Sour confectionery owned and marketed by American company Candy Dynamics Inc

Toxic Waste product line

Close-up of Toxic Waste drum packaging

Toxic Waste is a line of sour confectionery owned and marketed by American company Candy Dynamics Inc., which is headquartered in Indianapolis, Indiana. The products are sold primarily in the United States and Canada as well as several international markets such as the United Kingdom, Ireland and South Africa. The toxic waste candy is packed in novelty drum containers, each holding 16 pieces of confectionery.

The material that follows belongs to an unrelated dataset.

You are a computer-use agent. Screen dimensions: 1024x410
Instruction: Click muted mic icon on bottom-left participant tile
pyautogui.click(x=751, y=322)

== Production and distribution ==
Some Toxic Waste products have a hard, sour exterior and a sweet interior filled with similarly sour liquid. Toxic Waste candy products are made in Brazil, Pakistan and Spain. The product is distributed in the United States, United Kingdom, by Newbridge Foods of Bromborough, Wirral, Europe, Canada, South Africa and other countries.

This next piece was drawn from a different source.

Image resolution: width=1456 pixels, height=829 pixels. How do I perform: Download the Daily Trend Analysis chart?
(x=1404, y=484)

There are five original flavors: apple, black cherry, watermelon, lemon and blue raspberry. A purple container was also introduced, containing the flavors blueberry, blackberry, black cherry and grape. In addition to the purple drum, five new flavors were introduced in the red drum variety: raspberry, cranberry, red pear, strawberry and red grape, and a further five flavors - lime, kiwi, melon, green apple and green pear - were introduced in the green drum. The brand also includes Smog Balls, Goop (discontinued in the USA), Slime Lickers, Hi Voltage Bubblegum (discontinued in the USA), Short Circuits Bubblegum (discontinued in the USA), Toxic Waste Gum Balls (discontinued in the USA), and Mutant Gummy Worms. In 2007, the Nuclear Sludge chew bar variety was introduced, but it was not as popular with consumers compared to the other varieties. Testing by the California department of public health also revealed this variety to have a dangerously high lead level, and was recalled for this reason. Nuclear sludge attained sales of $32,000 in 2010. Another product is Toxic Waste Sour Candy sprays.

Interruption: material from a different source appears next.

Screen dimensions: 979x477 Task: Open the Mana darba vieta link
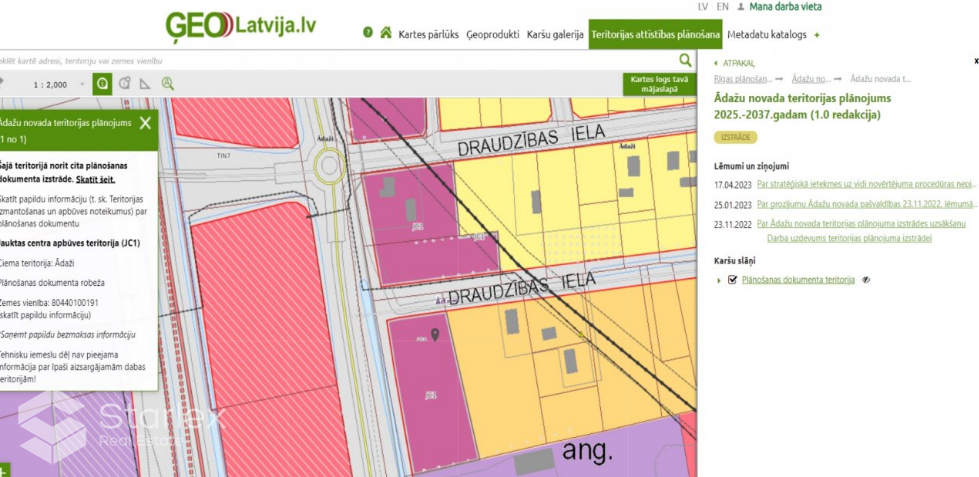coord(786,6)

== Nutritional information ==
Calories-25 per candy
Total fat 0 g,
Sodium 0 mg,
Total carbohydrates 13 g,
Sugars 11 g,
Protein 0 g.

== Toxic Waste Challenge ==
The container features a challenge how long buyers can keep a candy in their mouths. The manufacturers encourage buyers to compete against a friend. There is a caution on the drum stating that sensitive individuals should not consume the product. Chicago Sun-Times reporter Kevin Allen notes that the candy gives some palatable sweetness after the initial strong sour flavor in the mouth.

==Recalls==
In January 2011, the U.S. distributor of the Toxic Waste Nuclear Sludge chew bar variety recalled the product, which was manufactured in Pakistan, due to lead contamination. At the time, the U.S. Food and Drug Administration (FDA) announced that it was unsafe to eat due to this contamination. The contamination was first detected by the California Department of Public Health, which found lead content in the candy at 0.31 parts per million, above the FDA maximum of foods being required to be below 0.1 parts per million.

In March 2011, the FDA determined that Toxic Waste Short Circuits bubble gum brand products imported into the U.S. from Pakistan had amounts of lead that exceeded FDA-allowable levels. The FDA determined that the product had 0.189 parts per million of lead.

In October 2023, the U.S. Consumer Product Safety Commission issued a recall statement for Toxic Waste Slime Licker products. The products contain a rolling ball that can detach and cause a choking hazard.

On 4th August 2025 a recall was started in Germany for the squeeze pouch drink “Toxic Waste® Sour Slushy 250 ml” by the company Manchester Drinks Co. It exceeds the safe threshold level for Glycerol set by the Federal Institute for Risk Assessment (BfR). Consuming large quantities of Glycerol can lead to headaches, nausea, vomiting, diarrhea, and drowsiness, especially for children. It was sold by Action (store) since week 22 of 2024.